§ About this task:
Every word of the data must be reproduced in your reply exactly.

==== Given data ====

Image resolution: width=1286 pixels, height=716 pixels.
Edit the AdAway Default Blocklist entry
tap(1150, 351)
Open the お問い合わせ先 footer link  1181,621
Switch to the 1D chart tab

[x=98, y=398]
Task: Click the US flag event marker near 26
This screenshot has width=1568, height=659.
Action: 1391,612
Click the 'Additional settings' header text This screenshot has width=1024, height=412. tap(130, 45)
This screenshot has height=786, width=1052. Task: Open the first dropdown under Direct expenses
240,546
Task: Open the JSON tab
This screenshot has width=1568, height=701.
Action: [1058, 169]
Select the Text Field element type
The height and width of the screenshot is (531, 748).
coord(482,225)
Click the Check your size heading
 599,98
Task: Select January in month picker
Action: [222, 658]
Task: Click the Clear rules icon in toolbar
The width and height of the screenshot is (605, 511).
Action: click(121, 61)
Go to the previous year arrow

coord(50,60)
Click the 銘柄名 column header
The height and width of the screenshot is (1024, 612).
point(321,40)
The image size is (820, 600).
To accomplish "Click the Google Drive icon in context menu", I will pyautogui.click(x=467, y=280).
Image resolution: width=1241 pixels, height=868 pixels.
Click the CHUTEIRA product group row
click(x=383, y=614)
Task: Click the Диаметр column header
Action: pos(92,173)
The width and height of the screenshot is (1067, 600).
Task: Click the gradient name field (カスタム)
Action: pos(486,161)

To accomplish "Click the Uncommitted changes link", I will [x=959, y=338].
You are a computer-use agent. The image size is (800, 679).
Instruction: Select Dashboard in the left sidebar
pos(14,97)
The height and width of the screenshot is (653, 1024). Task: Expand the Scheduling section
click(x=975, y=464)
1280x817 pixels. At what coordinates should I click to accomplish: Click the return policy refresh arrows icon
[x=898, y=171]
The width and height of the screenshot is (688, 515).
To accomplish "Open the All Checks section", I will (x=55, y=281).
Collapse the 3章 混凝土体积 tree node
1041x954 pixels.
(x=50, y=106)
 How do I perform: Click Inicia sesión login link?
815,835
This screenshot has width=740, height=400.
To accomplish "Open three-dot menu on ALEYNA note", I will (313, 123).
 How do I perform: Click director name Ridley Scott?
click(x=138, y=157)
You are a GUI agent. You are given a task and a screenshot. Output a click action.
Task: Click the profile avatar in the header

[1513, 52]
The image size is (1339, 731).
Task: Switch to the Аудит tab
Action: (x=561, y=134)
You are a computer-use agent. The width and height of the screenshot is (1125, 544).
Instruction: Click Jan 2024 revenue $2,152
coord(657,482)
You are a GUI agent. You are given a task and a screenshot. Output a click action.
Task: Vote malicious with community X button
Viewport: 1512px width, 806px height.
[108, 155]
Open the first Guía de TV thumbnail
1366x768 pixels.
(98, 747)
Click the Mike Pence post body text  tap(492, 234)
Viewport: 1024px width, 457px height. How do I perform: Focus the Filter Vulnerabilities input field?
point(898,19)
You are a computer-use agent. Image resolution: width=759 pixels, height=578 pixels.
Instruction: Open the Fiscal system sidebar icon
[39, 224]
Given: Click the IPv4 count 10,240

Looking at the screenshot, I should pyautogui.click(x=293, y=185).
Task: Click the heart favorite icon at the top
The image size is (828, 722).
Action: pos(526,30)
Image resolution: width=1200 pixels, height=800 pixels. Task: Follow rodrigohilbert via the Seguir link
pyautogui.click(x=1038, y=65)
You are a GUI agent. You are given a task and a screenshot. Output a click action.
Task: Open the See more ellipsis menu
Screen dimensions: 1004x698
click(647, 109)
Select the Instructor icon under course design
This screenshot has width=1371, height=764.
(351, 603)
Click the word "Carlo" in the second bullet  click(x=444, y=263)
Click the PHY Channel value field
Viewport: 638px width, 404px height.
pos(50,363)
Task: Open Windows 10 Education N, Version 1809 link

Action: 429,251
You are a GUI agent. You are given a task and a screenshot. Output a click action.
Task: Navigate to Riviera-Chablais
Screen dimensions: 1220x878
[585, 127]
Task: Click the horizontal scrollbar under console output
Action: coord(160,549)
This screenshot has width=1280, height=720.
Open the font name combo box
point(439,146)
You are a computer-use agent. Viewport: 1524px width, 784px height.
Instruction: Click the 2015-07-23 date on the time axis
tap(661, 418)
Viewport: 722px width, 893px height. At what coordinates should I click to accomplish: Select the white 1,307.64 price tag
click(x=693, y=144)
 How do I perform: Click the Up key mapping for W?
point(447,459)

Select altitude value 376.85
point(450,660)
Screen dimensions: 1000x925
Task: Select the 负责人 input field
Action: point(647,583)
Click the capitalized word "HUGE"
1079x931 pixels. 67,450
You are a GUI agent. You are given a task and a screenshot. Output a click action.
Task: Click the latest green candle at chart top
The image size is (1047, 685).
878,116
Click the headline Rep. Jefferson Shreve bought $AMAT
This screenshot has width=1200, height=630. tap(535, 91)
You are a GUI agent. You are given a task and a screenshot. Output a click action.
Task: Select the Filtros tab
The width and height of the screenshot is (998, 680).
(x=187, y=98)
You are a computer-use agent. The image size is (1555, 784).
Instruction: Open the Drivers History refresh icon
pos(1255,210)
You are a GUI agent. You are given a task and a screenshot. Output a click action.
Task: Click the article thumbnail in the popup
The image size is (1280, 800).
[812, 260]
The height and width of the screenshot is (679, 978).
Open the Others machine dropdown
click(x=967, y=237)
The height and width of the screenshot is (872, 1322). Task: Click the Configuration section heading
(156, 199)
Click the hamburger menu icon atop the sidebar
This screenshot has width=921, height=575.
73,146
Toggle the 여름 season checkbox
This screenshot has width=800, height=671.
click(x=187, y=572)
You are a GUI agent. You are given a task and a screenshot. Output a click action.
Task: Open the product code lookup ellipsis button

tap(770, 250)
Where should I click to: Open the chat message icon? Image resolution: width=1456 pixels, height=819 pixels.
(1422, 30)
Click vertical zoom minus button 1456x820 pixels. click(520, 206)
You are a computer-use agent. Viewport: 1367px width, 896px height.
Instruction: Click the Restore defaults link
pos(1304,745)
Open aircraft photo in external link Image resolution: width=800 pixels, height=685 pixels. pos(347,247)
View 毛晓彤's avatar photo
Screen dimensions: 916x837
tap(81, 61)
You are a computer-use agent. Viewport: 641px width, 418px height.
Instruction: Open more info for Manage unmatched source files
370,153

====

§ Result:
Image resolution: width=1286 pixels, height=716 pixels.
Edit the AdAway Default Blocklist entry
tap(1150, 351)
Open the お問い合わせ先 footer link  1181,621
Switch to the 1D chart tab

[x=98, y=398]
Task: Click the US flag event marker near 26
This screenshot has width=1568, height=659.
Action: 1391,612
Click the 'Additional settings' header text This screenshot has width=1024, height=412. tap(130, 45)
This screenshot has height=786, width=1052. Task: Open the first dropdown under Direct expenses
240,546
Task: Open the JSON tab
This screenshot has width=1568, height=701.
Action: [1058, 169]
Select the Text Field element type
The height and width of the screenshot is (531, 748).
coord(482,225)
Click the Check your size heading
 599,98
Task: Select January in month picker
Action: [222, 658]
Task: Click the Clear rules icon in toolbar
The width and height of the screenshot is (605, 511).
Action: click(121, 61)
Go to the previous year arrow

coord(50,60)
Click the 銘柄名 column header
The height and width of the screenshot is (1024, 612).
point(321,40)
The image size is (820, 600).
To accomplish "Click the Google Drive icon in context menu", I will pyautogui.click(x=467, y=280).
Image resolution: width=1241 pixels, height=868 pixels.
Click the CHUTEIRA product group row
click(x=383, y=614)
Task: Click the Диаметр column header
Action: pos(92,173)
The width and height of the screenshot is (1067, 600).
Task: Click the gradient name field (カスタム)
Action: pos(486,161)

To accomplish "Click the Uncommitted changes link", I will [x=959, y=338].
You are a computer-use agent. The image size is (800, 679).
Instruction: Select Dashboard in the left sidebar
pos(14,97)
The height and width of the screenshot is (653, 1024). Task: Expand the Scheduling section
click(x=975, y=464)
1280x817 pixels. At what coordinates should I click to accomplish: Click the return policy refresh arrows icon
[x=898, y=171]
The width and height of the screenshot is (688, 515).
To accomplish "Open the All Checks section", I will (x=55, y=281).
Collapse the 3章 混凝土体积 tree node
1041x954 pixels.
(x=50, y=106)
 How do I perform: Click Inicia sesión login link?
815,835
This screenshot has width=740, height=400.
To accomplish "Open three-dot menu on ALEYNA note", I will (313, 123).
 How do I perform: Click director name Ridley Scott?
click(x=138, y=157)
You are a GUI agent. You are given a task and a screenshot. Output a click action.
Task: Click the profile avatar in the header

[1513, 52]
The image size is (1339, 731).
Task: Switch to the Аудит tab
Action: (x=561, y=134)
You are a computer-use agent. The width and height of the screenshot is (1125, 544).
Instruction: Click Jan 2024 revenue $2,152
coord(657,482)
You are a GUI agent. You are given a task and a screenshot. Output a click action.
Task: Vote malicious with community X button
Viewport: 1512px width, 806px height.
[108, 155]
Open the first Guía de TV thumbnail
1366x768 pixels.
(98, 747)
Click the Mike Pence post body text  tap(492, 234)
Viewport: 1024px width, 457px height. How do I perform: Focus the Filter Vulnerabilities input field?
point(898,19)
You are a computer-use agent. Image resolution: width=759 pixels, height=578 pixels.
Instruction: Open the Fiscal system sidebar icon
[39, 224]
Given: Click the IPv4 count 10,240

Looking at the screenshot, I should pyautogui.click(x=293, y=185).
Task: Click the heart favorite icon at the top
The image size is (828, 722).
Action: pos(526,30)
Image resolution: width=1200 pixels, height=800 pixels. Task: Follow rodrigohilbert via the Seguir link
pyautogui.click(x=1038, y=65)
You are a GUI agent. You are given a task and a screenshot. Output a click action.
Task: Open the See more ellipsis menu
Screen dimensions: 1004x698
click(647, 109)
Select the Instructor icon under course design
This screenshot has width=1371, height=764.
(351, 603)
Click the word "Carlo" in the second bullet  click(x=444, y=263)
Click the PHY Channel value field
Viewport: 638px width, 404px height.
pos(50,363)
Task: Open Windows 10 Education N, Version 1809 link

Action: 429,251
You are a GUI agent. You are given a task and a screenshot. Output a click action.
Task: Navigate to Riviera-Chablais
Screen dimensions: 1220x878
[585, 127]
Task: Click the horizontal scrollbar under console output
Action: coord(160,549)
This screenshot has width=1280, height=720.
Open the font name combo box
point(439,146)
You are a computer-use agent. Viewport: 1524px width, 784px height.
Instruction: Click the 2015-07-23 date on the time axis
tap(661, 418)
Viewport: 722px width, 893px height. At what coordinates should I click to accomplish: Select the white 1,307.64 price tag
click(x=693, y=144)
 How do I perform: Click the Up key mapping for W?
point(447,459)

Select altitude value 376.85
point(450,660)
Screen dimensions: 1000x925
Task: Select the 负责人 input field
Action: point(647,583)
Click the capitalized word "HUGE"
1079x931 pixels. 67,450
You are a GUI agent. You are given a task and a screenshot. Output a click action.
Task: Click the latest green candle at chart top
The image size is (1047, 685).
878,116
Click the headline Rep. Jefferson Shreve bought $AMAT
This screenshot has width=1200, height=630. tap(535, 91)
You are a GUI agent. You are given a task and a screenshot. Output a click action.
Task: Select the Filtros tab
The width and height of the screenshot is (998, 680).
(x=187, y=98)
You are a computer-use agent. The image size is (1555, 784).
Instruction: Open the Drivers History refresh icon
pos(1255,210)
You are a GUI agent. You are given a task and a screenshot. Output a click action.
Task: Click the article thumbnail in the popup
The image size is (1280, 800).
[812, 260]
The height and width of the screenshot is (679, 978).
Open the Others machine dropdown
click(x=967, y=237)
The height and width of the screenshot is (872, 1322). Task: Click the Configuration section heading
(156, 199)
Click the hamburger menu icon atop the sidebar
This screenshot has width=921, height=575.
73,146
Toggle the 여름 season checkbox
This screenshot has width=800, height=671.
click(x=187, y=572)
You are a GUI agent. You are given a task and a screenshot. Output a click action.
Task: Open the product code lookup ellipsis button

tap(770, 250)
Where should I click to: Open the chat message icon? Image resolution: width=1456 pixels, height=819 pixels.
(1422, 30)
Click vertical zoom minus button 1456x820 pixels. click(520, 206)
You are a computer-use agent. Viewport: 1367px width, 896px height.
Instruction: Click the Restore defaults link
pos(1304,745)
Open aircraft photo in external link Image resolution: width=800 pixels, height=685 pixels. pos(347,247)
View 毛晓彤's avatar photo
Screen dimensions: 916x837
tap(81, 61)
You are a computer-use agent. Viewport: 641px width, 418px height.
Instruction: Open more info for Manage unmatched source files
370,153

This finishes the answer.